General Electric, which touts climate change as one of its three pillars of corporate citizenship, also works the issue both ways, likely because it makes equipment for wind and solar power as well as the oil and gas industry. The company is a member of at least eight organizations and trade groups that support climate change initiatives, including the American Wind Energy Association, Global Roundtable on Climate Change, Solar Energy Industries Association and U.S. Climate Action Partnership. But it also supports groups that misrepresent climate science, including ALEC, the American Petroleum Institute, Business Roundtable, National Association of Manufacturers and the U.S. Chamber of Commerce.

Some of the companies did put their money where there mouth is. Among the good actors were Nike and NRG Energy, which have consistently supported climate change policies publicly and behind the scenes. Among the worst actors, labeled "obstructionists" in the report, were coal giant Peabody Energy and Marathon Oil, which offered halfhearted statements on their websites about the "potential" impact of climate change and trashed climate science in other venues.

The report, a product of months of research, was based on an exhaustive review of corporate public relations materials, federal tax filings, campaign contributions, lobbying expenditures, congressional testimony, and funding to outside organizations. Despite the UCS research team's thoroughness, it was hampered by the fact that companies are not required to reveal key information about their activities, especially the purpose of their lobbying expenditures and contributions to political action committees, advocacy groups and think tanks.

"This lack of disclosure about how corporations spend their money allows them to get away with taking these contradictory actions," said Gretchen Goldman, a UCS Scientific Integrity Program analyst and lead author of the report. "We need more transparency to enable investors, policymakers and the general public to make informed decisions and hold corporations accountable."

To that end, the report recommended a number of reforms, including expanded reporting requirements for the Securities and Exchange Commission and passage of the Disclose Act, which would require corporations to share more information about their political spending within 48 hours.
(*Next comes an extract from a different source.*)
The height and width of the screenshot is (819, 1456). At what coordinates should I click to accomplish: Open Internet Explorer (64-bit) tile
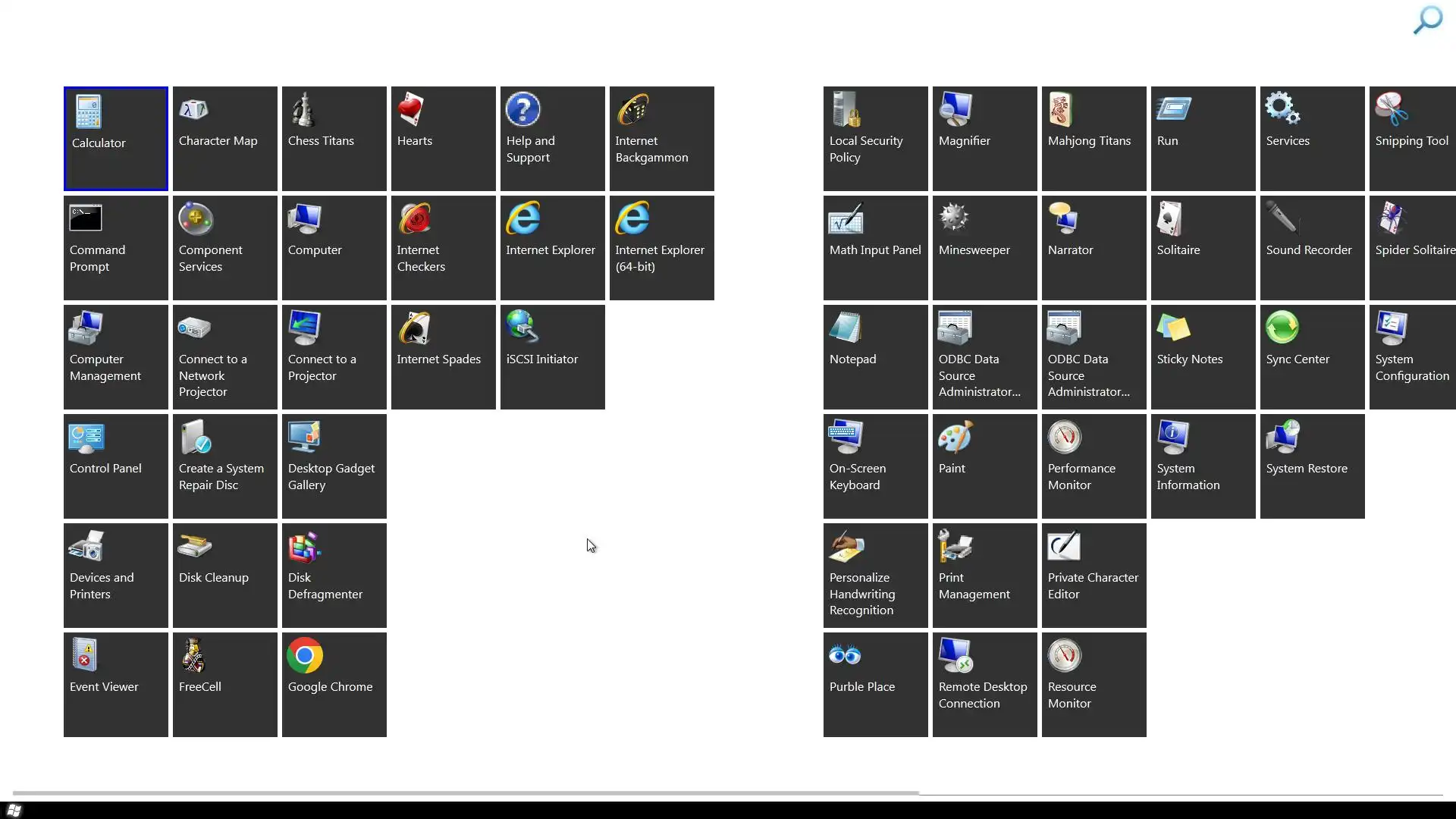(661, 247)
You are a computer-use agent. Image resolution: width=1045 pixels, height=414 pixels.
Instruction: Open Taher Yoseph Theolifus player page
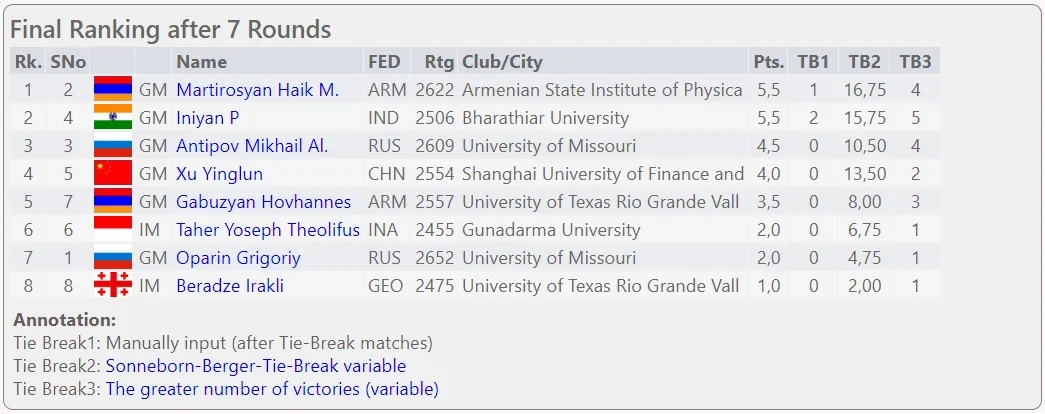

"The actions of many of these companies come right out of the tobacco industry playbook to delay sensible regulations that protect public health and safety," said Grifo. "Historically, complying with new rules is never as burdensome as companies like to claim, but that doesn't prevent them from misrepresenting the science to create confusion and delay."

Elliott Negin is the director of news & commentary at the Union of Concerned Scientists.